Tuesday, October 28, 2008

Mexican Leftists Seize Podium to Block Oil Law


Tuesday, October 28, 2008 5:00 PM


MEXICO CITY -- Leftist lawmakers stormed the podium in the lower house of Congress on Tuesday in a bid to block passage of an oil reform bill aimed at reversing sagging production in Mexico, the third-biggest crude supplier to the United States.


But legislators from other parties held on to the lower part of the podium and continued a session that was widely expected to approve the bill. They loudly read out portions of the bill even as leftist legislators above them waved Mexican flags and shouted, "The homeland is not for sale, the homeland must be defended!"


The bill would allow more private and foreign investment in operations overseen by state-run oil monopoly Petroleos Mexicanos, or Pemex, which lacks the technology and expertise for deep-water exploration in the Gulf of Mexico.


But leftists rallied popular support to limit openings to private investment, calling them a stealth privatization of an industry that was nationalized in 1938.


After months of negotiations, President Felipe Calderon's original proposal has been watered down.


While it will let Pemex keep more of its profits for exploration and development, experts say the measure is not likely to attract the investment needed to boost oil output that has been declining since 2005.


The bill would no longer allow private investment in building and operating oil refineries, and private ownership of storage and transport facilities would be banned. It also allows deep-water exploration only on a straight contract basis, without the results-based bonuses proposed under the original plan.


"They are very much just service contracts and probably not what most people in the sector wanted. But it was what possible politically do in Mexico today," said Enrique Bravo, a Washington-based oil analyst for Eurasia Group.


"Unless there is a major new discovery, with the current regulation that is not very prone for major private participation, I don't see how production can even be kept current levels, let alone be increased," he said.


Falling oil prices and output threaten to slash oil income, which makes up 40 percent of the federal budget, just as Mexico sees falling remittances from U.S. migrants and a plunging peso rattles the long-stable economy.


So far this year, Mexico has produced an average of 2.8 million barrels of oil a day, down 10 percent from 2007 levels. At current production rates, experts say Mexico will blow through its proven reserves in 10 years.


Former President Vicente Fox, a member of Calderon's conservative National Action Party, called the bill a disappointment.


"It's Pyrrhic and small," Fox said in comments published Tuesday in El Universal newspaper. "President Calderon presented complete and profound reform that would have resolved the country's problems of the country and its energy. It would have resulted in a better future for Mexicans."


Still, the government's concessions built consensus on one of the most sensitive issues in Mexican politics. The compromise bill easily passed in the Senate last week, and is widely believed to have the support of most lawmakers in the lower house, despite Tuesday's raucous protest by some members of the leftist Democratic Revolution Party, or PRD.

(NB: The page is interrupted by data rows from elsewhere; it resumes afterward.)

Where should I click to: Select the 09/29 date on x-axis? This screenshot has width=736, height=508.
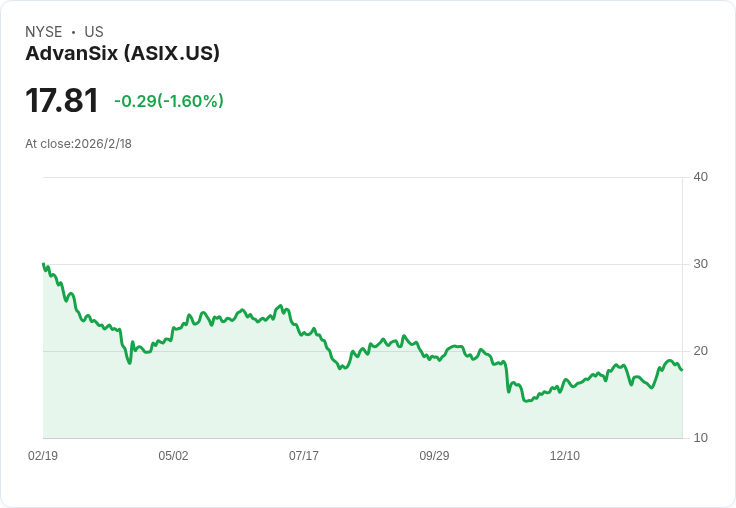point(434,456)
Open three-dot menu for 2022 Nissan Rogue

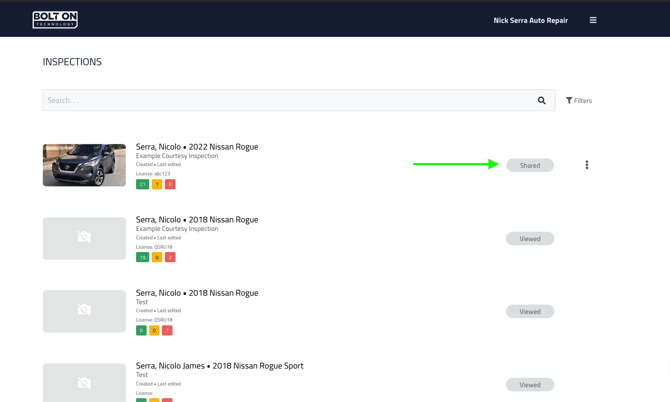[x=587, y=165]
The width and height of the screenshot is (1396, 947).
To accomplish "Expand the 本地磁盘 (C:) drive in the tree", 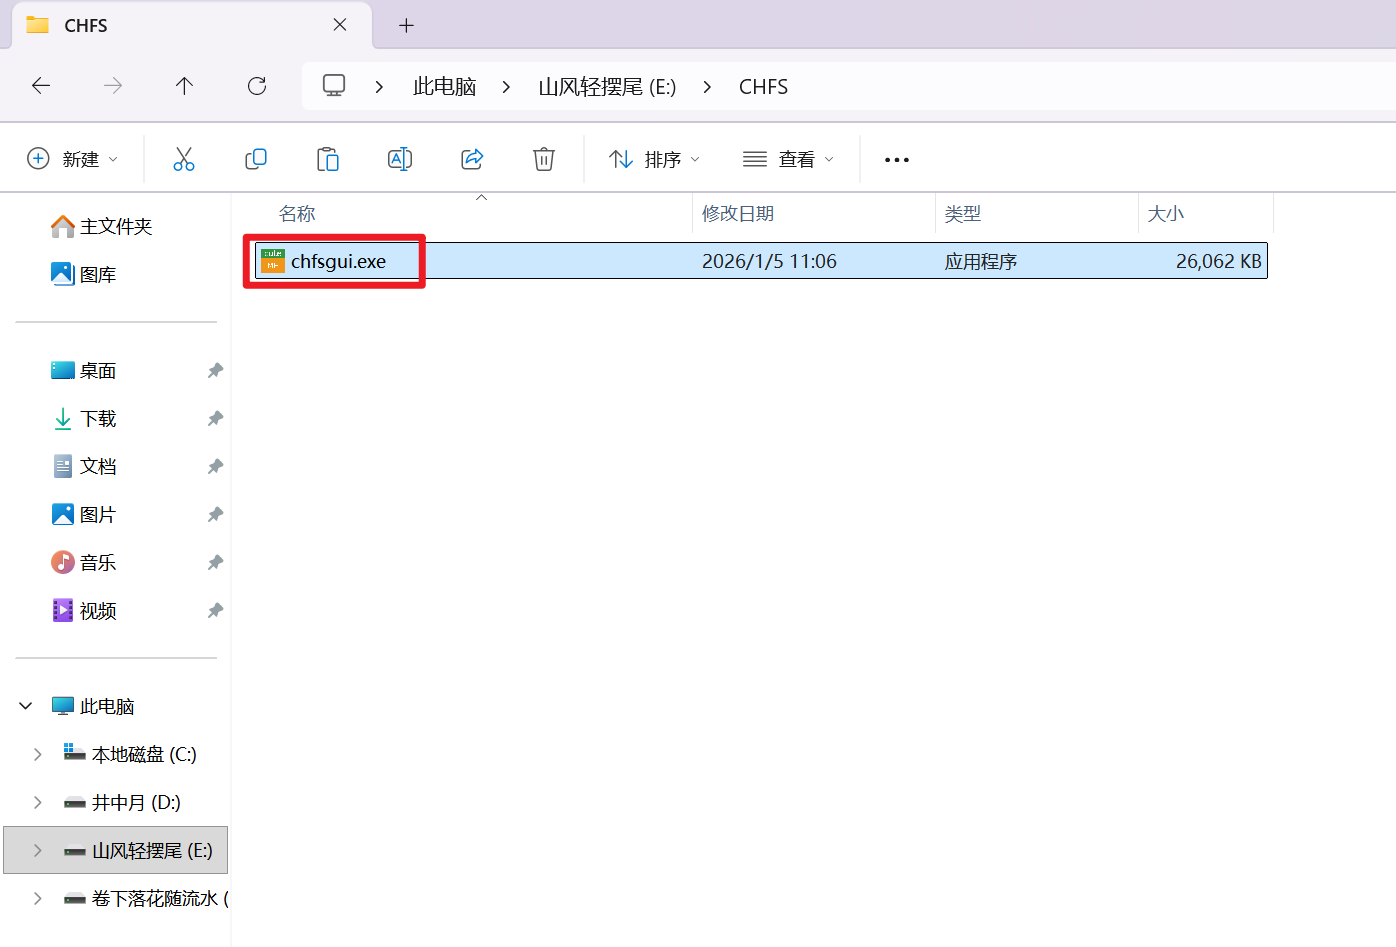I will 39,753.
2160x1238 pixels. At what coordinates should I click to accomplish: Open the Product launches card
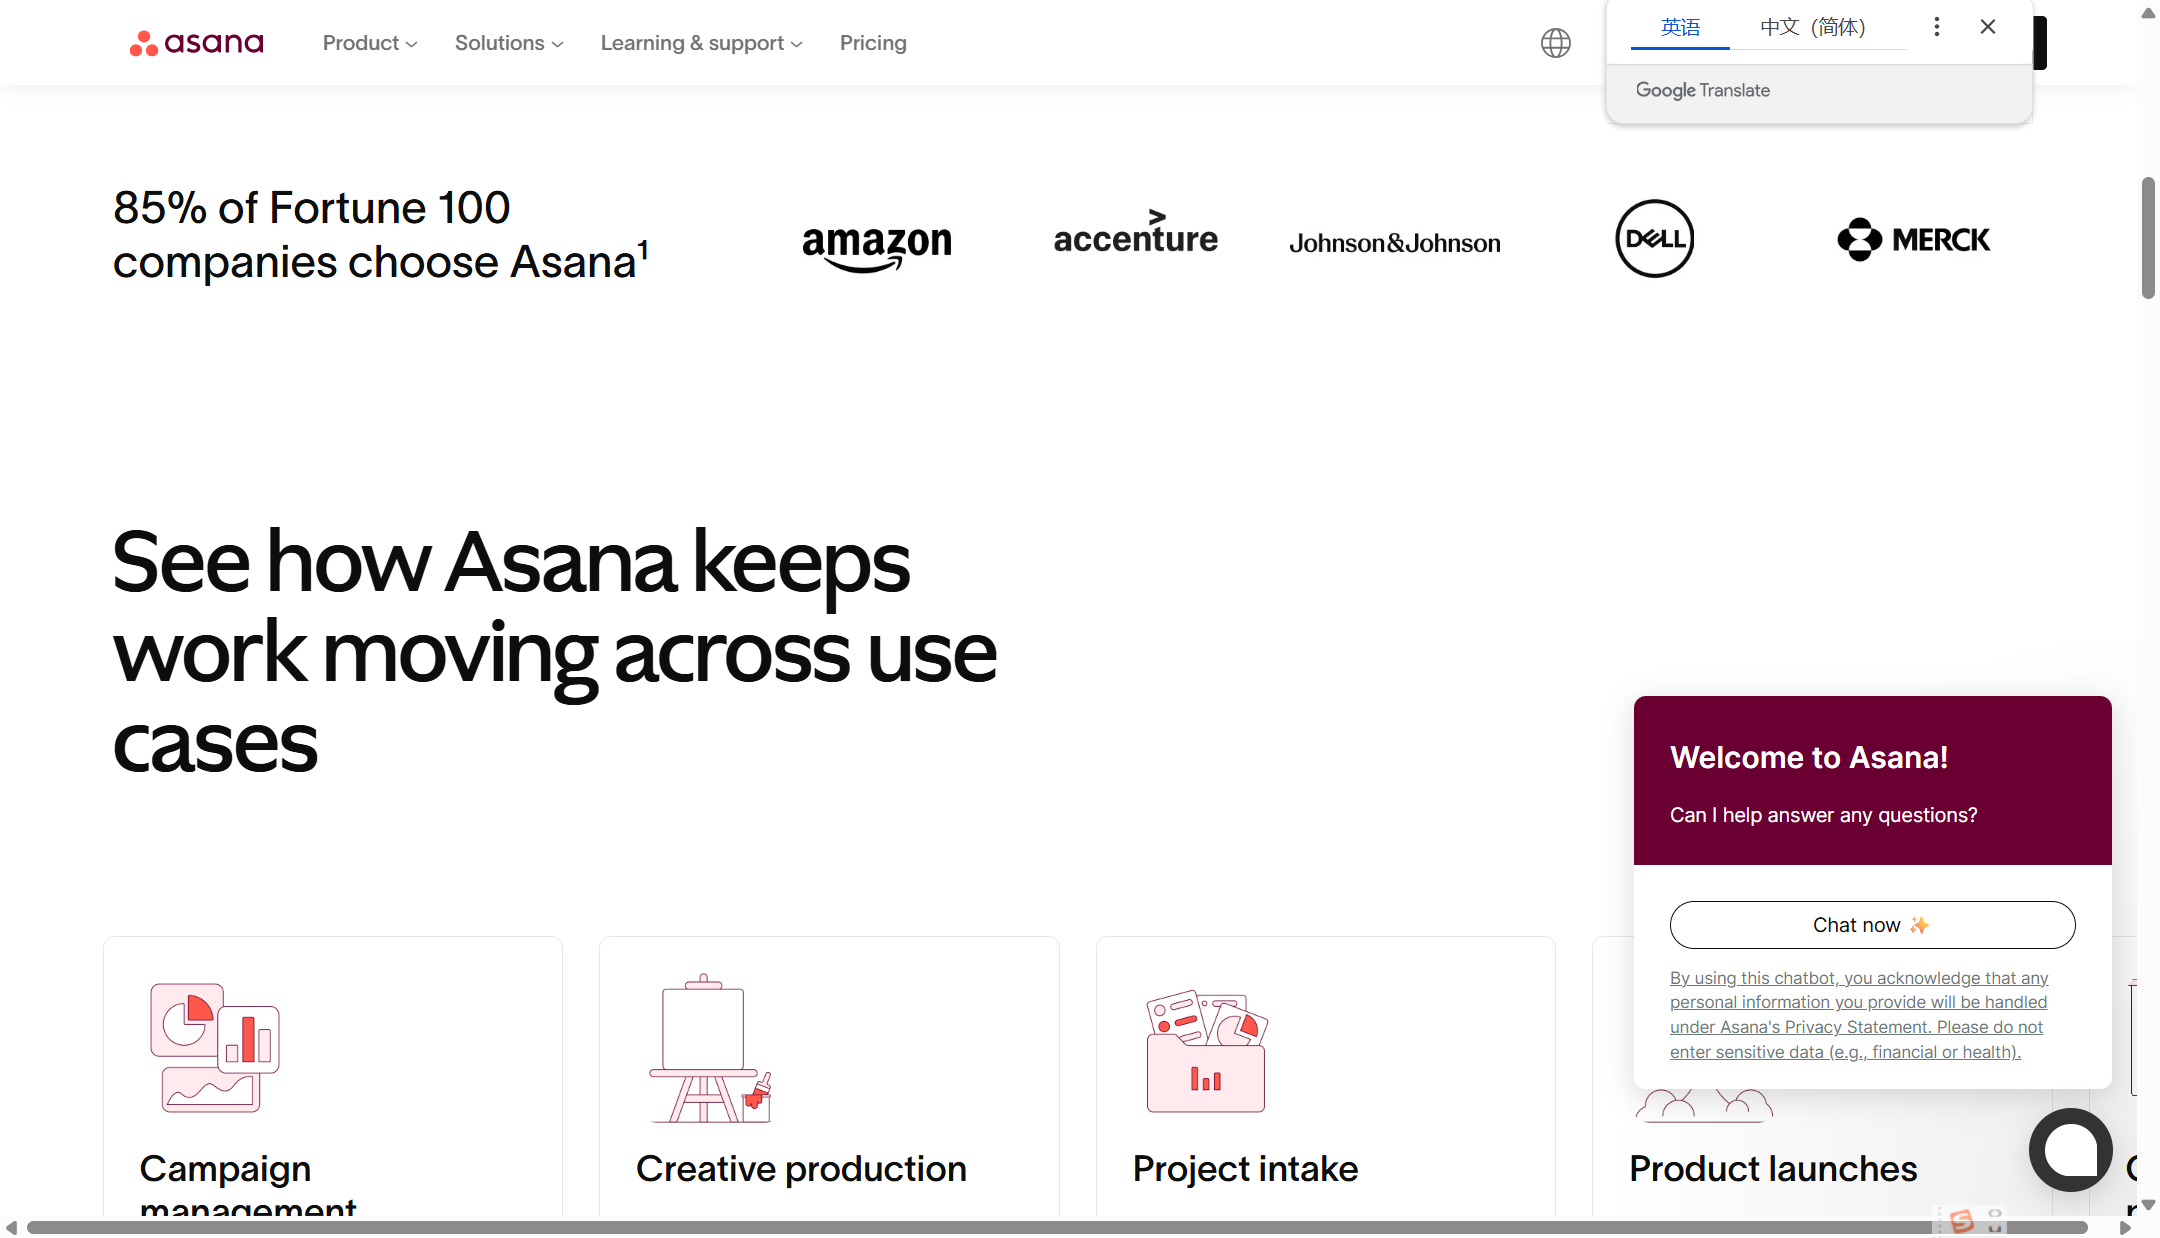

"Oil politics in Mexico is a lot of about politics and a little about oil," Bravo said. While many people will be disappointed, "Within the political setting in Mexico, it's not a minor achievement."


The protest erupted shortly after former presidential candidate Andres Manuel Lopez Obrador denounced the bill in a speech to the lower house.


"What is at stake is whether we will be a country, or be converted into a colony," Lopez Obrador said.